2:00 PM Introductory Comments

2:05 PM  Invited
Digitalization for Advanced Manufacturing through Simulation, Visualization and Machine Learning: Chenn Zhou1; John Moreland1; Armin Silaen1; Tyamo Okosun1; Nicholas Walla1; Kyle Toth1; 1Purdue University Northwest
    Computer simulation, visualization and machine learning are increasingly playing key roles in the Digitalization for advanced manufacturing. These technologies can be used to create cutting-edge physics-based and data-driven tools for real-time decision making to address critical issues related to energy efficiency, carbon-footprint and other pollutant emissions, productivity, quality, operation efficiency, maintenance, and more. These technologies can provide fundamental understating and practical guidance for process design, troubleshooting, and optimization, new process development and scale up, as well as workforce development. The Center for Innovation and Visualization through Simulation (CIVS) at Purdue University Northwest has used these technologies to develop and implement digitalization for Advanced Manufacturing in partnerships with steel and other industries.

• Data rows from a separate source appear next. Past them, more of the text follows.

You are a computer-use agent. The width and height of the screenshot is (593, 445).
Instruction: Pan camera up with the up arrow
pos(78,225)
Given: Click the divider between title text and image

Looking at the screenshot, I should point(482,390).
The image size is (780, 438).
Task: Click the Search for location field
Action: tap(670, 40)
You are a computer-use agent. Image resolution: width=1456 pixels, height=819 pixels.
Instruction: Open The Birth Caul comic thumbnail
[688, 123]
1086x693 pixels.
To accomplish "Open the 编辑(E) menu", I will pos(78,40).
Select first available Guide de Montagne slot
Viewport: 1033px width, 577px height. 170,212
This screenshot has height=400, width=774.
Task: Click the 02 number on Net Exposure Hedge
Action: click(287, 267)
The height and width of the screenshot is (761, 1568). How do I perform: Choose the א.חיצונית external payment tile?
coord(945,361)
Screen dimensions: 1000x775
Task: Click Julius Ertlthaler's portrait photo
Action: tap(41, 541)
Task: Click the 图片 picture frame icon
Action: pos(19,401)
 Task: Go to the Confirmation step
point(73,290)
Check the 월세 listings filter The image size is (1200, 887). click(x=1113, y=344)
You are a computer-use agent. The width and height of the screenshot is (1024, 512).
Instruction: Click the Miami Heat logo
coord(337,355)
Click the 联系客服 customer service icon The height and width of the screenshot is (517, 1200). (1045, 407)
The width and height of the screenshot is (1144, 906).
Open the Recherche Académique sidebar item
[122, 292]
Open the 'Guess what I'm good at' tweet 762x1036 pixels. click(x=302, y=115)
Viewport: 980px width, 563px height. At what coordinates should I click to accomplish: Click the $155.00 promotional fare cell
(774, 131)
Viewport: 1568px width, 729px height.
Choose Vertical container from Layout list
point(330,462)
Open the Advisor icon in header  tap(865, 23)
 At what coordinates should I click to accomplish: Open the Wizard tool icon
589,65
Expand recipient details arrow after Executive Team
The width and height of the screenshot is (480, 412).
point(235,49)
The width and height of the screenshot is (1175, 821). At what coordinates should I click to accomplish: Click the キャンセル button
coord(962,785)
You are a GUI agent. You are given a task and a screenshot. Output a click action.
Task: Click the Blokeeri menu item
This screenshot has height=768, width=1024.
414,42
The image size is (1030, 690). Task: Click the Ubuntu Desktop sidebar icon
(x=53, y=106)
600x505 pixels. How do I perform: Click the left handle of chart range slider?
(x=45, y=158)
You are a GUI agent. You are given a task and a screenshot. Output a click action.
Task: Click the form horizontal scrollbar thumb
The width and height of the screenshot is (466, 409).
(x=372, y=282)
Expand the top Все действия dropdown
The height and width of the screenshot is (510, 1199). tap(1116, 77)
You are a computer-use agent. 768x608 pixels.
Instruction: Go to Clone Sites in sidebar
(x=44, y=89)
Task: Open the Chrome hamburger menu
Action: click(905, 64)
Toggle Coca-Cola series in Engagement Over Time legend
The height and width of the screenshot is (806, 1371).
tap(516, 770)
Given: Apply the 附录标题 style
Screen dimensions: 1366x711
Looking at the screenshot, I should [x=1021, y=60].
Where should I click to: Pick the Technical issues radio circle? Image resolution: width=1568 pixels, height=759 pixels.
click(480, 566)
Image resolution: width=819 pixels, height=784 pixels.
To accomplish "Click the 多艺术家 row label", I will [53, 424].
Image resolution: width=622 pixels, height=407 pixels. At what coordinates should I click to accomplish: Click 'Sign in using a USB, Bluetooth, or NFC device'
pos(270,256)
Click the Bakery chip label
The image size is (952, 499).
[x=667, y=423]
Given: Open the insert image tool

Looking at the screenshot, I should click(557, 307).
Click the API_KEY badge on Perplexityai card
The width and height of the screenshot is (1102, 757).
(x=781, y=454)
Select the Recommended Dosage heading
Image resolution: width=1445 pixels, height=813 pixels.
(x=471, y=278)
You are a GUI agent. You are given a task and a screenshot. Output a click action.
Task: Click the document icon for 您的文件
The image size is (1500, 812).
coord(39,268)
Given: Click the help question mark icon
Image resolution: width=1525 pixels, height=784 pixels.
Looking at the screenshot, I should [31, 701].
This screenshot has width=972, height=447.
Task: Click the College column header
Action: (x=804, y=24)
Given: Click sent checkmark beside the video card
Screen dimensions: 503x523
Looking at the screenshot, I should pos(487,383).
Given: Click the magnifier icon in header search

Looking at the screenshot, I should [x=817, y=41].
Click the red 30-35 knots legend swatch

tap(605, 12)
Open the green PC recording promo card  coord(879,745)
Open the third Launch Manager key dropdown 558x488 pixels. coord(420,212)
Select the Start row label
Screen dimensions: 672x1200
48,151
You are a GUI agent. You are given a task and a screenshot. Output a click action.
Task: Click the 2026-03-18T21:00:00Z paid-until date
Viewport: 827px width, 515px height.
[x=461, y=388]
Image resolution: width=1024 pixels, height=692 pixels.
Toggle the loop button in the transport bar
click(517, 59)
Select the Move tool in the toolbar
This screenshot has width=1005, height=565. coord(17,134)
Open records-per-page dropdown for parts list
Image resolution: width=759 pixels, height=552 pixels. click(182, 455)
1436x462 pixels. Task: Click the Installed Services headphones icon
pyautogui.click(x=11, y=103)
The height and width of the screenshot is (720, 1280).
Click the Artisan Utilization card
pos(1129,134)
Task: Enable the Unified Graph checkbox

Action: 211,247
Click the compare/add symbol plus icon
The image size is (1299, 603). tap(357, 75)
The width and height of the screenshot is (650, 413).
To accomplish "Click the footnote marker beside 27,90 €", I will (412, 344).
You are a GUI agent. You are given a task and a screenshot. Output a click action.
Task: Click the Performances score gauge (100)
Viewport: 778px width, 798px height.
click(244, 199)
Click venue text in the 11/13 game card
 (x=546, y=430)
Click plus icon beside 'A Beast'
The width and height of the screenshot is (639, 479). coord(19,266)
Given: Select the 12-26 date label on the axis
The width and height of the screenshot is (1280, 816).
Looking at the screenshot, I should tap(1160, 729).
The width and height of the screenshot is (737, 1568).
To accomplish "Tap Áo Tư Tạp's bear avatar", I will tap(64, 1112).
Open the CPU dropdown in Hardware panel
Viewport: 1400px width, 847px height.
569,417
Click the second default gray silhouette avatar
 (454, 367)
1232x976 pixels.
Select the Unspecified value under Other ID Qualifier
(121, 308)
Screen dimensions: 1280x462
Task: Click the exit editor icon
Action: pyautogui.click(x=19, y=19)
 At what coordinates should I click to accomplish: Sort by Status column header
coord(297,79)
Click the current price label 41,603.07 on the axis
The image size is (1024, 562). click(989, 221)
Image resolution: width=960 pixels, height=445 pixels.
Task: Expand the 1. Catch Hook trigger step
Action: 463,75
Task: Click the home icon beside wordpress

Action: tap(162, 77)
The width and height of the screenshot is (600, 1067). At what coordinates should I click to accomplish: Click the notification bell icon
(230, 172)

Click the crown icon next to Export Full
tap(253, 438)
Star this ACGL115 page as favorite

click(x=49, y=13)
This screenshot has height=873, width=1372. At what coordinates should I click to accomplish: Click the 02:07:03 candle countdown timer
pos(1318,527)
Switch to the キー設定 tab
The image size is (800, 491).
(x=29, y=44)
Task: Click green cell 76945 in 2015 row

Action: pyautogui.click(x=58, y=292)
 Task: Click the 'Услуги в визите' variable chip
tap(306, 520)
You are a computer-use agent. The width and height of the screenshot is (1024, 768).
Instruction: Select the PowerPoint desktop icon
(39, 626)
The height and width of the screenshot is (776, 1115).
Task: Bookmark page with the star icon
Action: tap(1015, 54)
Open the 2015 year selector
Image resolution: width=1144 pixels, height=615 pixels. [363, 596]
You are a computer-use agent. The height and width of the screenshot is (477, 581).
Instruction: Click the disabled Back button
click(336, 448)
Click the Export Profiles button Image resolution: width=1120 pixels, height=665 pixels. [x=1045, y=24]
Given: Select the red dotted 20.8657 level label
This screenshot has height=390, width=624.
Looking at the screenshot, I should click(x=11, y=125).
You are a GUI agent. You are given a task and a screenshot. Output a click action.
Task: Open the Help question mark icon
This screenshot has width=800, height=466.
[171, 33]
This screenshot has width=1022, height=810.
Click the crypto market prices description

Methodologies and project examples will be presented in this paper.

2:35 PM  Invited
Computational Methodology to Simulate Pyrometallurgical Processes in a Secondary Lead Furnace: Vivek Rao1; Vineet Kumar1; Alexandra Anderson2; Joseph Grogan2; 1Oak Ridge National Laboratory; 2Gopher Resource
    Lead is the most recycled metal and our goal in this work is to improve energy efficiencies in the smelting processes used for recycling. In that effort, Oak Ridge National Laboratory is partnering with Gopher Resource, the second largest independent lead recycling company in the United States, to develop a high-fidelity Computational Fluid Dynamics (CFD) model of a direct-fired secondary lead furnace. These high-performance simulations are being developed using first principles modeling with pilot and operational empirical validation. A three staged process is used to tackle the problem. Firstly, a CFD model of an experimental furnace is constructed to validate the combustion model. Secondly, a solid phase furnace feed is added using a Discrete Element Model. Thirdly, and lastly, the full furnace operation is simulated which includes the combustion flow field, particle loading, smelting and melting processes, and formation of slag and lead.

3:05 PM  
Determining the Bubble Dynamics of a Top Submerged Lance Smelter: Avinash Kandalam1; Markus Reinmöller1; Michael Stelter1; Markus Reuter1; Alexandros Charitos1; 1TU Bergakademie Freiberg
    Top Submerged Lance (TSL) smelter is widely used in non-ferrous metallurgy to extract various primary and secondary materials. The technology has found wide application with regard to copper, lead and zinc, nickel tin, while applications concerning iron and municipal solid waste treatment have been reported. As of 2019, there are about 66 operating TSL plants globally. By controlling the air/fuel ratio (i.e. by lambda value), the TSL can be operated under oxidizing/reducing/inert conditions. The bubble dynamics play a crucial role in determining the reaction kinetics, splashing, turbulence, sloshing as well as the refractory and lance wear. This paper shows the efforts to determine the bubble dynamics in a cold TSL-model using acoustic measurements, lance motion system, and high-speed photography. The results show a correlation between bubble dynamics with respect to varying lance submersion depths, bath properties (varying viscosities and densities, i.e. glycerol/water mixtures), and lance flow rates (i.e. airflow).